[begin GIVEN DATA]

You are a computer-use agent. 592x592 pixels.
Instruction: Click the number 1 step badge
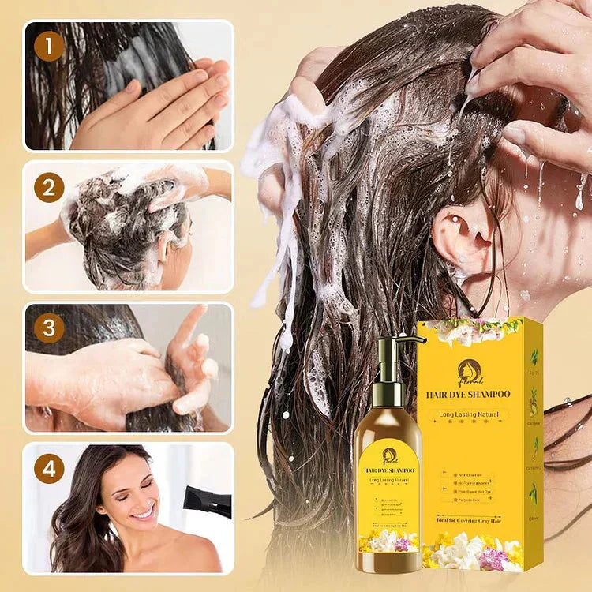[x=49, y=46]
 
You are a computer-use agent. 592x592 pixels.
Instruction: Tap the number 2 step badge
[x=49, y=188]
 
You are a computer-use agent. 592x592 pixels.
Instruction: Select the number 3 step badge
[x=49, y=328]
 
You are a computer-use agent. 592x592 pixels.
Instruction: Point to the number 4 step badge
[x=49, y=468]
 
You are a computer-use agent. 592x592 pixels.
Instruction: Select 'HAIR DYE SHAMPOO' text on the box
[x=468, y=393]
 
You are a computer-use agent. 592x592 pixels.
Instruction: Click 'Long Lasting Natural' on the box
[x=468, y=414]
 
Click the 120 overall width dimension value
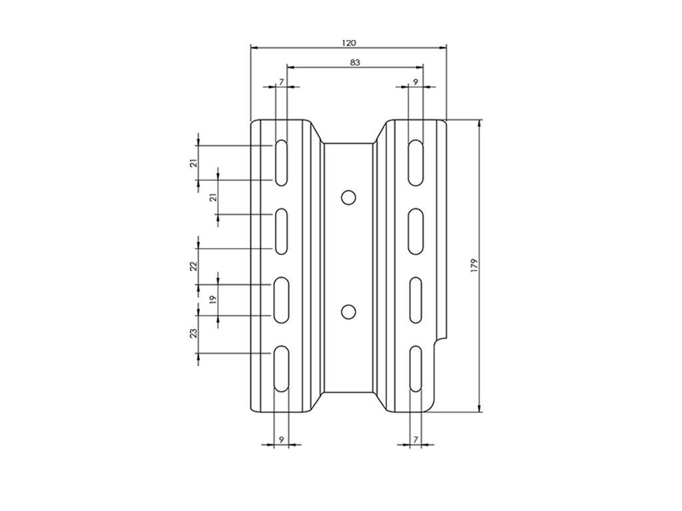click(x=349, y=43)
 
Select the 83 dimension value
click(x=355, y=63)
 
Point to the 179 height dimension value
click(x=474, y=265)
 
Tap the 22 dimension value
click(x=194, y=266)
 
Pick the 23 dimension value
click(x=194, y=333)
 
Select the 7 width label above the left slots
click(x=282, y=81)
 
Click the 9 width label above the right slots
click(x=416, y=81)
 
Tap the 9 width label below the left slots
click(x=282, y=439)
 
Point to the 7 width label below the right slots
click(x=416, y=439)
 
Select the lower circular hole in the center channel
click(x=347, y=311)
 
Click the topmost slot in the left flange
click(x=282, y=162)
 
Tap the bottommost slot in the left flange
click(x=282, y=369)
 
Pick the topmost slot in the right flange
click(x=416, y=162)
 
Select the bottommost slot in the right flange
click(x=416, y=369)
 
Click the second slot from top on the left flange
click(x=282, y=231)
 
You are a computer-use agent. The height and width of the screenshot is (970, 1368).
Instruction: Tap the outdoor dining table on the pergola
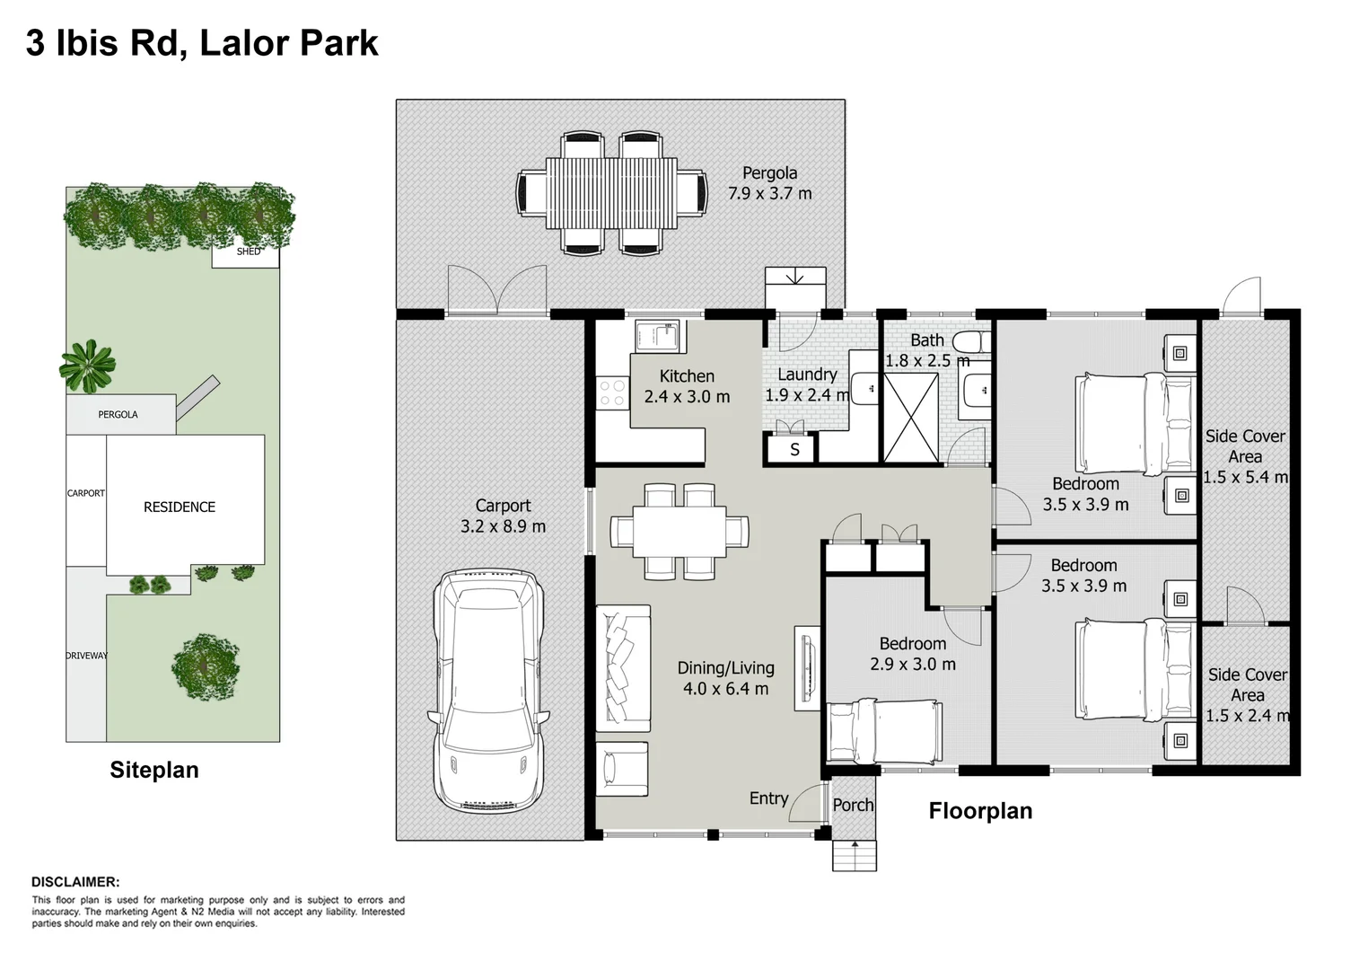click(611, 192)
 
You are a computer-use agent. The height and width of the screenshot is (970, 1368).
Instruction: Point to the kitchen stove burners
click(612, 393)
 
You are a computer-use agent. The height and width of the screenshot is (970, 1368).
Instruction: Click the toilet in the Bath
click(971, 341)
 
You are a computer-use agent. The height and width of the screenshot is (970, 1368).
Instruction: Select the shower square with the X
click(910, 418)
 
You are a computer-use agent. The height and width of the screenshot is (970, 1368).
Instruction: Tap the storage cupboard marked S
click(791, 449)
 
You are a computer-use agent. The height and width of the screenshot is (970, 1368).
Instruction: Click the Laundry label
click(807, 374)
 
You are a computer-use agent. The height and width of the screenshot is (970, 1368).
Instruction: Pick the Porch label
click(853, 805)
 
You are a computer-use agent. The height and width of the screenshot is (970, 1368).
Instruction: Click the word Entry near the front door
click(769, 798)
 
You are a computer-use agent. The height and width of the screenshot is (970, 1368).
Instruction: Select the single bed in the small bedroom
click(883, 731)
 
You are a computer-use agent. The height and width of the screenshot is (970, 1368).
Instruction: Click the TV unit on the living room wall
click(807, 668)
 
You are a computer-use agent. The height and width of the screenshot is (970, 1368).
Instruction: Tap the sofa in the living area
click(623, 668)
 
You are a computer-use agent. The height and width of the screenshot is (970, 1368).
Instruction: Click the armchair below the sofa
click(622, 769)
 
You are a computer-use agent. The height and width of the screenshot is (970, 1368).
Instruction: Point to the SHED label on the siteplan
click(249, 251)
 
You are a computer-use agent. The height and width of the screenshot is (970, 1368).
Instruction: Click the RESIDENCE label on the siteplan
click(180, 507)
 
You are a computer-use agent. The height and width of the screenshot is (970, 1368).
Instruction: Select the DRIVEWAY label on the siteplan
click(86, 656)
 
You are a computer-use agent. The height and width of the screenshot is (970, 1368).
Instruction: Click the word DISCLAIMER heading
click(75, 881)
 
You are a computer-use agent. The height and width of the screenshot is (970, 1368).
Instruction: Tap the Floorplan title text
click(980, 810)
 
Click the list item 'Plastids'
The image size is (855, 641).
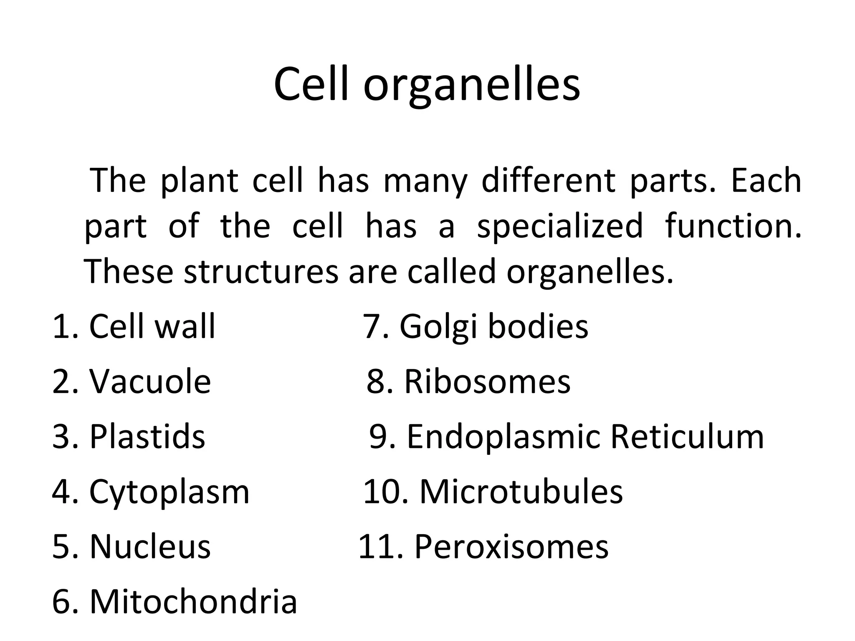[x=147, y=437]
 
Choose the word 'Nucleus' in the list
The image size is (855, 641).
[x=150, y=546]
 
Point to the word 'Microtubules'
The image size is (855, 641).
[x=521, y=492]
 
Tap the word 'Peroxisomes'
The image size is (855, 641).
[x=511, y=546]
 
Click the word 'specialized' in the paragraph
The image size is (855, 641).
[x=560, y=226]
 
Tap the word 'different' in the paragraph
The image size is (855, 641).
[x=548, y=181]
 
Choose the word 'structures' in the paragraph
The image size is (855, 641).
[x=261, y=271]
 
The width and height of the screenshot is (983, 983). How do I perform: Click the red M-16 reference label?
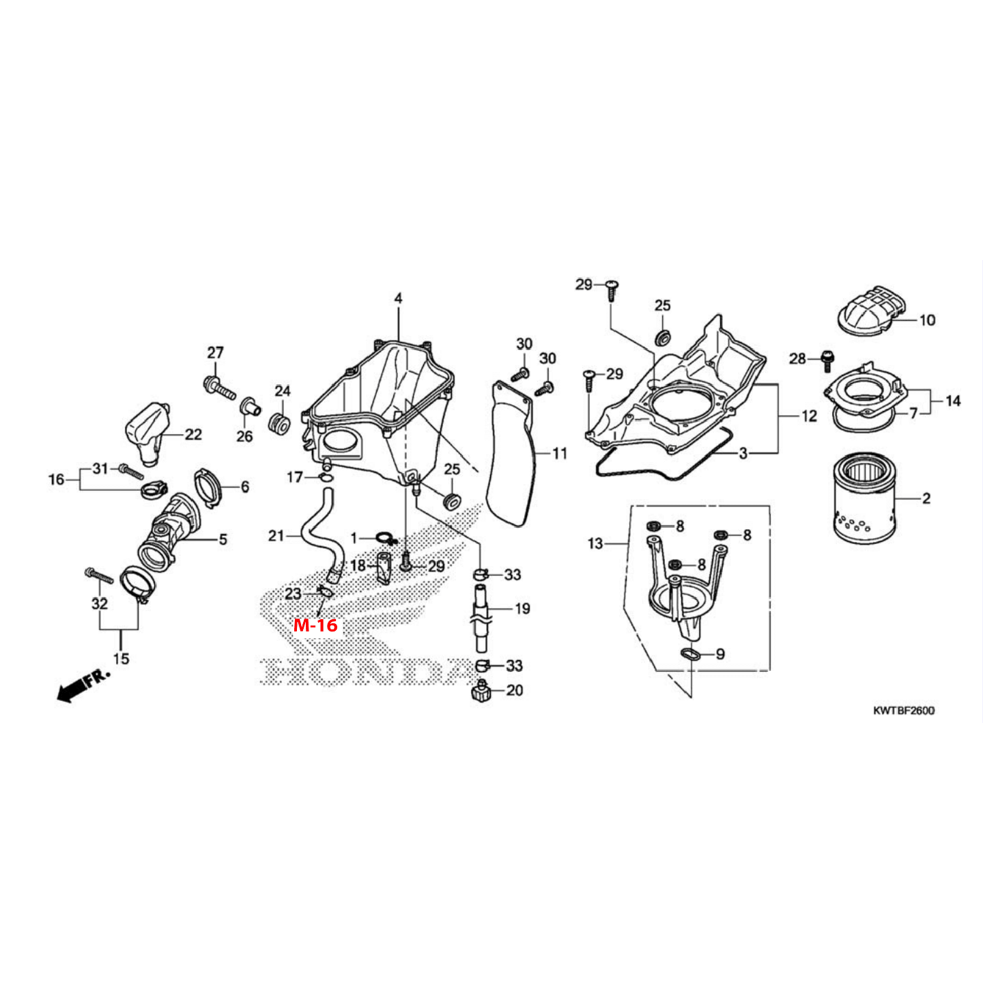pyautogui.click(x=315, y=625)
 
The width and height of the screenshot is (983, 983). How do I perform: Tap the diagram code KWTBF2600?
pyautogui.click(x=903, y=711)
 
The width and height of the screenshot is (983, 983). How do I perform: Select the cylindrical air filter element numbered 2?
pyautogui.click(x=864, y=500)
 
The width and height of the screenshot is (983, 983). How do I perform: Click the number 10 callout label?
pyautogui.click(x=927, y=320)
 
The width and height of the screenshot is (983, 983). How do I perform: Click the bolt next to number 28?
pyautogui.click(x=827, y=360)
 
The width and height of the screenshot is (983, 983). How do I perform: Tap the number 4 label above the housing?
pyautogui.click(x=398, y=298)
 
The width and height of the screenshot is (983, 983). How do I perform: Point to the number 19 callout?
pyautogui.click(x=522, y=608)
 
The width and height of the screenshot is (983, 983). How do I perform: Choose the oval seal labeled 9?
pyautogui.click(x=692, y=655)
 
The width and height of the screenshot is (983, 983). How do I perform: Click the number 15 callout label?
pyautogui.click(x=121, y=659)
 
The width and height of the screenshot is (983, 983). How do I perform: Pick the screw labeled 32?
pyautogui.click(x=99, y=575)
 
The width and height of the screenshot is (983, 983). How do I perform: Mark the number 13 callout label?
pyautogui.click(x=595, y=543)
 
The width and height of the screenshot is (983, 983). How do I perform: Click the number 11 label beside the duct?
pyautogui.click(x=560, y=453)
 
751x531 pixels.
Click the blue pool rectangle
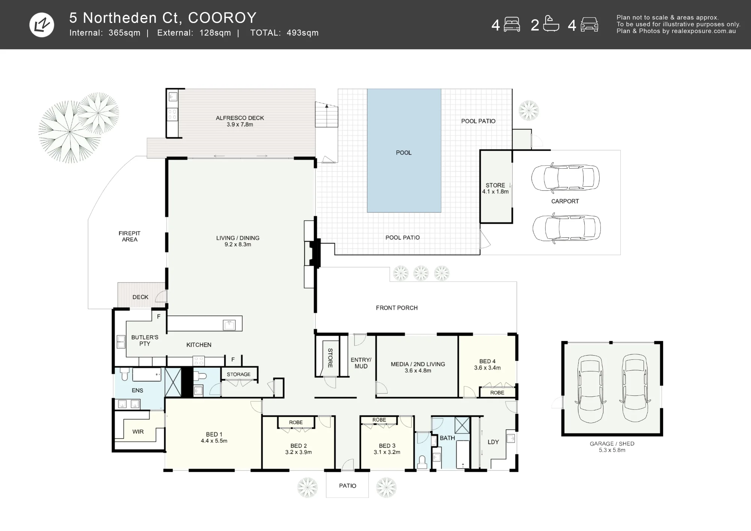pos(404,151)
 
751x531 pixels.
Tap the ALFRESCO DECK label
pos(240,118)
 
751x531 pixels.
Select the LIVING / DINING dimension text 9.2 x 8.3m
pos(238,244)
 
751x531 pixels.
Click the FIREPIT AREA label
pos(130,236)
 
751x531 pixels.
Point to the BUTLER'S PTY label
pos(145,340)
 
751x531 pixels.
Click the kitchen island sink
pos(229,325)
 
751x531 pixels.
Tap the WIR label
pos(138,431)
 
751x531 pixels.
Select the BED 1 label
pos(214,434)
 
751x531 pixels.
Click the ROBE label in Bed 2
pos(296,422)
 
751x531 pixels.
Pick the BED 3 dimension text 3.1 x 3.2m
pos(387,452)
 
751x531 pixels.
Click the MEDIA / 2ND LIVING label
pos(418,364)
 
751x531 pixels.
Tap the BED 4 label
pos(487,361)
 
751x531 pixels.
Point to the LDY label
pos(493,442)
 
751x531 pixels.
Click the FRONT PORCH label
pos(397,308)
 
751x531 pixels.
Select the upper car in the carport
pos(565,178)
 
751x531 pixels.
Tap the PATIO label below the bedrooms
pos(348,486)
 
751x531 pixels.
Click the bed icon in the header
pos(512,24)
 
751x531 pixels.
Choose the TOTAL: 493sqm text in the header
pos(284,33)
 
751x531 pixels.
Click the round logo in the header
pos(42,25)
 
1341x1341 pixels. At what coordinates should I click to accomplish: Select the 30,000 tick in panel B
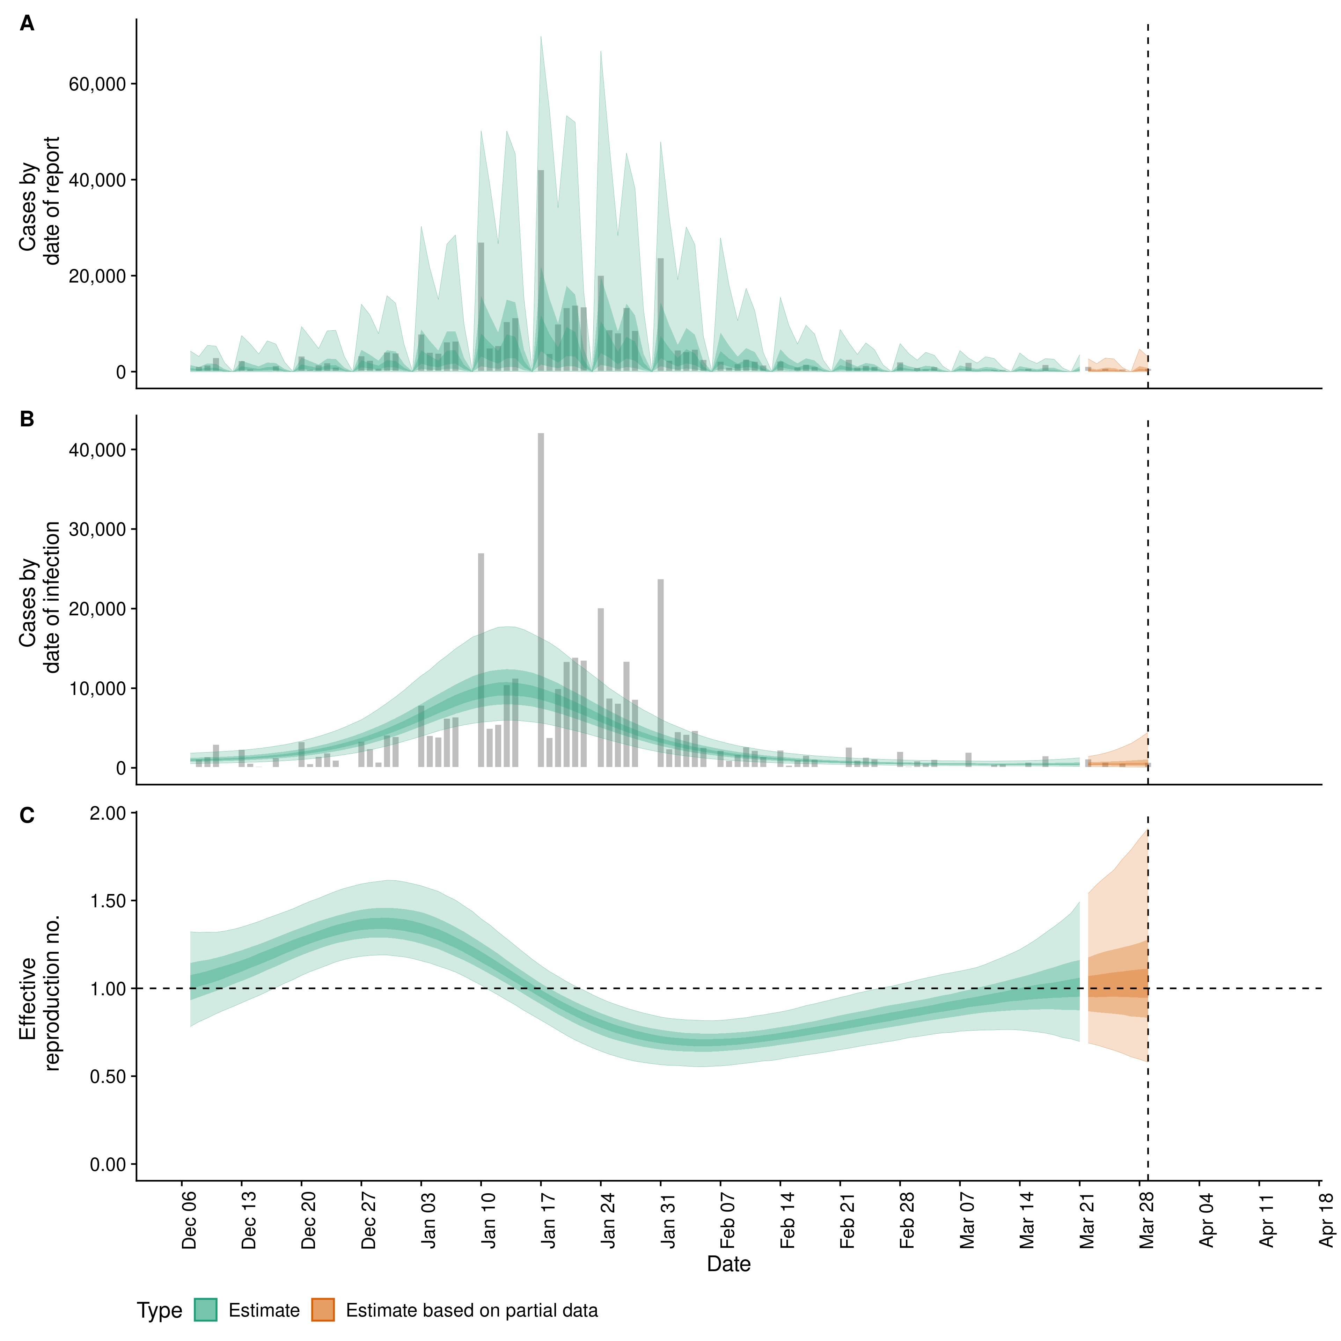(x=97, y=530)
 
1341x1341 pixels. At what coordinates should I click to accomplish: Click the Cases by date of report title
(x=39, y=201)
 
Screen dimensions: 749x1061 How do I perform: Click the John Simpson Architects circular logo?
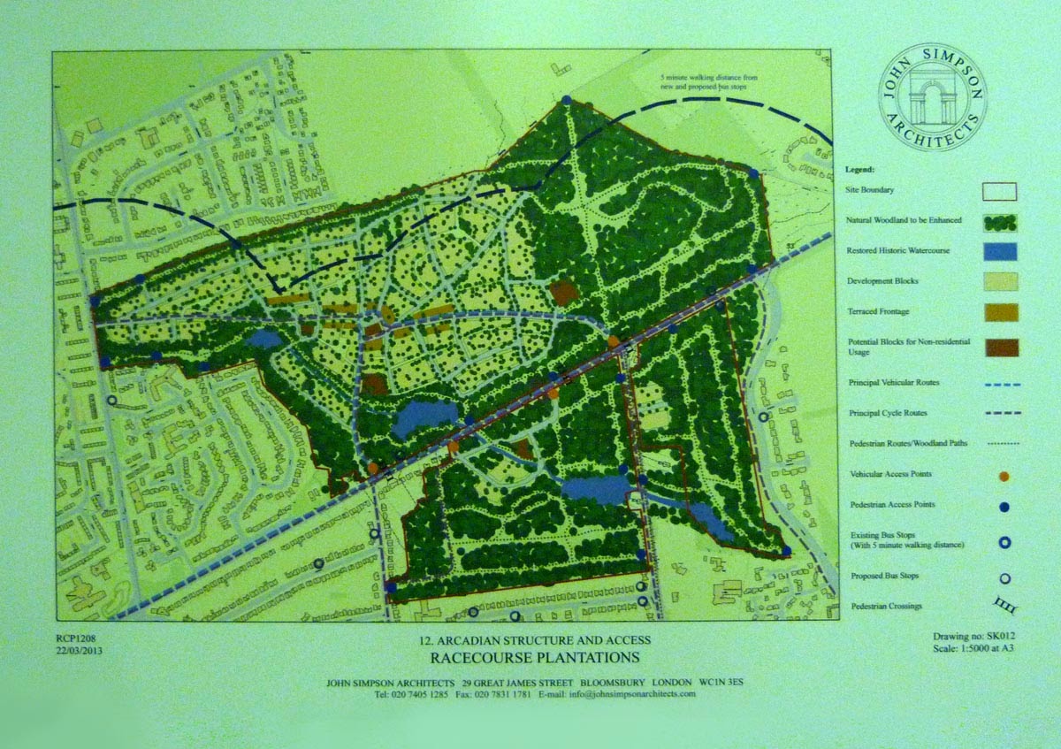click(933, 97)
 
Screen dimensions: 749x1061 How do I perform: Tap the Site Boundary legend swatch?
click(999, 191)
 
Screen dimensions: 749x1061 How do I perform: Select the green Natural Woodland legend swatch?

[end GIVEN DATA]

#### WHAT TO WORK ON:
Rewrite the records above, starting at the first line and going on through the line with "click(x=349, y=43)", both ends included. Keep the requests unchanged, multiply every coordinate in the answers by 1.2 and round to whole numbers (halves up), and omit the pictures.

#### ANSWER TO THE PROBLEM:
You are a computer-use agent. 592x592 pixels.
Instruction: Click the number 1 step badge
[x=59, y=55]
 
You are a computer-use agent. 592x592 pixels.
Instruction: Tap the number 2 step badge
[x=59, y=226]
 
You are a computer-use agent. 592x592 pixels.
Instruction: Select the number 3 step badge
[x=59, y=394]
 
You are a computer-use agent. 592x592 pixels.
Instruction: Point to the number 4 step badge
[x=59, y=562]
 
You are a computer-use agent. 592x592 pixels.
Instruction: Select 'HAIR DYE SHAMPOO' text on the box
[x=562, y=472]
 
You are a computer-use agent. 592x592 pixels.
Instruction: Click 'Long Lasting Natural' on the box
[x=562, y=497]
 
Click the 120 overall width dimension value
click(x=419, y=52)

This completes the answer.